Britain is coming to terms with its decision to leave the European Union after Thursday’s dramatic referendum. Here are some of the questions that are doing the rounds in the UK this weekend:
Can the referendum result somehow be overturned?
Possible, but unlikely. It’s true that the referendum is non-binding and the UK’s next prime minister is under no legal compulsion to act on the result. And a new premier could, in theory, go back to the EU and ask to negotiate a new deal before taking it back for a second vote. But this option has been ruled out by the EU’s other leaders. Most importantly, it would be extremely difficult to ignore the views of the 17.4 million people who voted to leave.
What about this petition calling for a second referendum?
A record 1.6 million people have signed a petition on Parliament’s website calling for a second vote. However, there is no mechanism in the UK for the public to trigger a referendum — the most that a petition can achieve is a debate among lawmakers. There are a few other problems. The petition demands the government annul the plebiscite if either side wins by less by 60 percent or if turnout is less than 75 percent. But the referendum has already taken place. And all the country’s leading politicians have pledged to recognize the result. So this probably won’t go very far.
Could the EU make the UK an offer that prompts a rethink?
Unlikely. So far all the indications are that Berlin, Paris and Brussels want a quick separation. “It’s not an amicable divorce, but it never really was a close love affair anyway,” said EU Commission President Jean-Claude Juncker.
When will the UK formally leave the EU?
Not for some time. Firstly, the UK needs to trigger Article 50 of the Lisbon Treaty, putting in place a two-year timeline for formal talks. However, Prime Minister David Cameron has said that’s a task for his successor, who won’t be in place for perhaps three months. And Boris Johnson, the favorite to take over, indicated Friday that there is no rush to formally start negotiations. So it seems unlikely that the UK will leave before late 2018 at the earliest.
Can the EU force the UK to trigger Article 50?
No. Only the UK can do that. That leaves a certain amount of negotiating power with Britain for now. Once the mechanism is triggered, though, the advantage switches back to the other 27 countries. So the timing of Article 50 is quite crucial.
How does the Tory leadership battle work?
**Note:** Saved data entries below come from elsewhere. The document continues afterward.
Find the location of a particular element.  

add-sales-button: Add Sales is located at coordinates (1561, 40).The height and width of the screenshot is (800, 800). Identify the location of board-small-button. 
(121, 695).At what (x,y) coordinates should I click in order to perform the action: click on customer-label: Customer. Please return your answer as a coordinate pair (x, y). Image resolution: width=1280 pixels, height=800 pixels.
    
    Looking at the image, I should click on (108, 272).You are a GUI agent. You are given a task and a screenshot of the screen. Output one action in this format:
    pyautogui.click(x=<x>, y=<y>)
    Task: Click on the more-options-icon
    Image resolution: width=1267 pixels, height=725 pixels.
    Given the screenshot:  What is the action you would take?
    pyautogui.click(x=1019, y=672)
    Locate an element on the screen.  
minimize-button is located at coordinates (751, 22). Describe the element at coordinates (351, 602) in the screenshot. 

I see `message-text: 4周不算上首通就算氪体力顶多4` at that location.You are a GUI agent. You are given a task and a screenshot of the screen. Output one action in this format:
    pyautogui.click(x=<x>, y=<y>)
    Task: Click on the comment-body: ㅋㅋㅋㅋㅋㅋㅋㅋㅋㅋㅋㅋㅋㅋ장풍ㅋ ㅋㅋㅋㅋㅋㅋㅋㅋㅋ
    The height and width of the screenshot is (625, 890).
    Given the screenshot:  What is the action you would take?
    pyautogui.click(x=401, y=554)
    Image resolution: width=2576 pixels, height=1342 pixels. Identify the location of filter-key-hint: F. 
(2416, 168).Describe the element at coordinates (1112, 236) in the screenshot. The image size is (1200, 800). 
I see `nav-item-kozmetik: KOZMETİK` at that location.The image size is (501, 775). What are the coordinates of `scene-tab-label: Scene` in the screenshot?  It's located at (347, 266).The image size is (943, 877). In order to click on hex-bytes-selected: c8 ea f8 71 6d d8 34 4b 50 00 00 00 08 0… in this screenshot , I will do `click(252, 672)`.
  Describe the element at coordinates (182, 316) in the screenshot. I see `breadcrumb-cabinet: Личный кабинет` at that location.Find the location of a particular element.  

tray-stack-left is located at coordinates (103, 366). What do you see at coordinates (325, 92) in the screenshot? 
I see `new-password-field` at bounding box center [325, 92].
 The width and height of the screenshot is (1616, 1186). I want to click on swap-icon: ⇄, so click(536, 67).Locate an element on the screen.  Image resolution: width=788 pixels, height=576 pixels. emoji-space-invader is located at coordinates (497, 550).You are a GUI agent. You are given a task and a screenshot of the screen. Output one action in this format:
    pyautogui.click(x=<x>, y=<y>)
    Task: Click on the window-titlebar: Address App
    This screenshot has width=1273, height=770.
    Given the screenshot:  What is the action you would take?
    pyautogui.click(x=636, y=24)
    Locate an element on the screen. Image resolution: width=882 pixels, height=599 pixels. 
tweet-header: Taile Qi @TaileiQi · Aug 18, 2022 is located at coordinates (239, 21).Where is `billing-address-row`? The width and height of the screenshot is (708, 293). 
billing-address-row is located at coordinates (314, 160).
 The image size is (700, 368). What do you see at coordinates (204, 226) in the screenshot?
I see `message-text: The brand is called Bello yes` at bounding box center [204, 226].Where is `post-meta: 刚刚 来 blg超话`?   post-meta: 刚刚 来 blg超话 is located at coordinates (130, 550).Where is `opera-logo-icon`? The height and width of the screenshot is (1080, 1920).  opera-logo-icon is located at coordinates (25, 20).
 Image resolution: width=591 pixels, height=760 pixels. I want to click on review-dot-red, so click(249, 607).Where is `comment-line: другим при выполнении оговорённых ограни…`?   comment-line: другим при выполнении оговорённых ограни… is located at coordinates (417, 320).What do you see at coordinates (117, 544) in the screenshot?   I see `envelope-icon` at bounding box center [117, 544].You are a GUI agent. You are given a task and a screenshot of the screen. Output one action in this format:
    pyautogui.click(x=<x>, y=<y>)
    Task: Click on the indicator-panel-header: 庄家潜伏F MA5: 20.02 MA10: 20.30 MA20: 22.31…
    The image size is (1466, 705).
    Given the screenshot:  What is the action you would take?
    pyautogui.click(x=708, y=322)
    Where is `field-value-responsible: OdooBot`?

Cameron said he wants his successor to be in place by early October. Assuming Conservative Party grandees decide to use the same system followed for Cameron’s election in 2005, 330 lawmakers will screen the field of candidates and whittle them down to two by July 21, when the House of Commons goes into recess for the summer. Party members will then choose the winner.
Who are the favorites?
Johnson is in front of the pack, according to bookmaker William Hill Plc, with odds of 8/11, giving him a 58 percent chance of winning. Theresa May, who wanted to stay in the EU, is next at 5/2, give her a probability of 29 percent, while Michael Gove, a leading Brexit campaigner, is at 10/1, giving him a 9 percent chance.
So is it a done deal for Johnson?
Not necessarily, says Alan Duncan, a Conservative lawmaker. While Johnson is charismatic and probably the most recognized politician in Britain, he is also erratic. That may not appeal to Conservative Party members traumatized by a bitter referendum campaign. “A lot of them don’t necessarily want a permanent ride on the Big Dipper,” Duncan told BBC Radio on Saturday.
Will there be a snap election?
Jonathan Powell, Tony Blair’s former chief of staff, says any new prime minister will need a mandate from the electorate before exit talks begin. “What sort of new relationship are we going to have with the EU?” Powell said in an interview with the BBC Friday. “Are we going to be Norway? Are we going to be Canada? who are we going to be?”
Still, dissolving Parliament is not as easy as it used to be.
Since 2010, the UK has had fixed-term legislatures, and the next vote isn’t due until May 2020. But there are two circumstances in which there could be an early election. Firstly, if two-thirds of the House of Commons votes for one; and secondly, if a government loses a no-confidence vote and a new administration fails to win a confidence motion within 14 days.
Either of these could be engineered: The Conservatives have a majority, so can prevent any other administration forming, and it might be difficult for the main opposition Labour Party to argue against an election.